Yes, Labour did a lot of good but it also did a lot that was disliked by the voters (mainly via Blunkett) and this showed in the vote share in successive GE’s.
It wasn’t just Iraq that allowed the Tories back in. It was a generation who’d forgotten what happened under the Tories.
Those people need to be made to look at what they’ve done this time in terms of food banks, homelessness, prisons, police, fire services, post office, banks, NHS and other aspects of Austerity.

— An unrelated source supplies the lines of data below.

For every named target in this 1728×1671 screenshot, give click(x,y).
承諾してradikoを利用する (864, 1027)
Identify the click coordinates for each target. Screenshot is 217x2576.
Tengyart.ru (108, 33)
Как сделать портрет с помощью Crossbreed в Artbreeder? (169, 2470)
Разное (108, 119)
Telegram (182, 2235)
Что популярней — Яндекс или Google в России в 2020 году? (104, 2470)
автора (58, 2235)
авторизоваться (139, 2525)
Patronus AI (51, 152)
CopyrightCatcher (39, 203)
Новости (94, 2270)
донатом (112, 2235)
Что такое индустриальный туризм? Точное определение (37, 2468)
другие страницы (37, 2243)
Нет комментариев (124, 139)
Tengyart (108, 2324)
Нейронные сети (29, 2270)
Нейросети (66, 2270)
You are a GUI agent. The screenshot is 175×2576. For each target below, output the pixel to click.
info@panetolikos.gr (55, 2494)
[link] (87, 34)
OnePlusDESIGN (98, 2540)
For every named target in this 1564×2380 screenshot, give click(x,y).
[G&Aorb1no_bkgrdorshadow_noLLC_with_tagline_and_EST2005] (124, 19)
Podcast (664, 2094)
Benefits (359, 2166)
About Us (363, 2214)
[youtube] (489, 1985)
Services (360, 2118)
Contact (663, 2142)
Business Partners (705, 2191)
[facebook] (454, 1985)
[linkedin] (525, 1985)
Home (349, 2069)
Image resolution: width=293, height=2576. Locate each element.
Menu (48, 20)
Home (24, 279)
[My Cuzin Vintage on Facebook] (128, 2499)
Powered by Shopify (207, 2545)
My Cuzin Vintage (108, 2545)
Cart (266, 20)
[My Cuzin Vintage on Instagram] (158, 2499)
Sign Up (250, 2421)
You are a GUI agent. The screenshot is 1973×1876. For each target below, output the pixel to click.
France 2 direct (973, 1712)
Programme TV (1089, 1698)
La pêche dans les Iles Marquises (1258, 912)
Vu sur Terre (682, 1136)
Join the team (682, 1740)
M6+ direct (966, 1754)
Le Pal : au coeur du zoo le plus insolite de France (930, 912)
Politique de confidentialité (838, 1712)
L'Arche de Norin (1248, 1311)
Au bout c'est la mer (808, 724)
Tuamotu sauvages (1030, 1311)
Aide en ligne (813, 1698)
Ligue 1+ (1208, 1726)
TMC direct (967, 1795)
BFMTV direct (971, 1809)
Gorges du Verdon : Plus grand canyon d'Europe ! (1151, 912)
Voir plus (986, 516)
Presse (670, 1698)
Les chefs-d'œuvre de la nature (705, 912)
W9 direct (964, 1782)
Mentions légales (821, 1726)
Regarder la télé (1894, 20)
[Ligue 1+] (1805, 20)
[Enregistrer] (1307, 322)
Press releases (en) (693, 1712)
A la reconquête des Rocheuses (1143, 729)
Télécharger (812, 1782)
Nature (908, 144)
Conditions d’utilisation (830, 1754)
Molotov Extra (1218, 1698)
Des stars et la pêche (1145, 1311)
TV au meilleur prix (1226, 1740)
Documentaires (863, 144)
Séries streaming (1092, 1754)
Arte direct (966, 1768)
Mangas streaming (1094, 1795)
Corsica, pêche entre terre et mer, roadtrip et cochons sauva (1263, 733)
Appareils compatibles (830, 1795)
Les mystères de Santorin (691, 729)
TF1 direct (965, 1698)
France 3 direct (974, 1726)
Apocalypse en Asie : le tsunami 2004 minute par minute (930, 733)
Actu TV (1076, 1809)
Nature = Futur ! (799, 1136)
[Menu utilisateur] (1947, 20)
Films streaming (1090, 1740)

Express: give Falklands independence

August 8, 2011
This one was published
I’d never have thought of Fred Forsythe’s notion of offering the Falkland’s independence, so I doubt very much if our overpaid MP’s would either.
A brilliant notion!
As he says The U.N and NATO would be called on to protect them, Argentina would have to keep their mitts off and The U.S.A. would have to rescind their support of Argentina’s claims.
The only problem would be the mineral (Oil) rights both around the Falklands and on its share of Antarctica’s minerals.
This would only bother The U.S.A., because The Falklands would probably favour us, while Argentina would gain from the trade passing through its ports.
Brilliant! Pity it won’t happen.
 

The Falklands

June 23, 2010

I enjoyed reading this forum:

http://momento24.com/en/2010/06/10/on-the-day-of-argentinas-sovereignty-over-the-malvinasfalklands-the-government-reaffirmed-its-exclusive-authority-over-the-islands/

some extracts:

Furthermore, and to clarify one of the biggest confusions in our claim for the Islands, Argentina has never legally owned the Islands under international law.

The Islands do not belong to Britain in the sense we think they do, they are self governing. Britain cannot – under international law- give the Islands to anyone.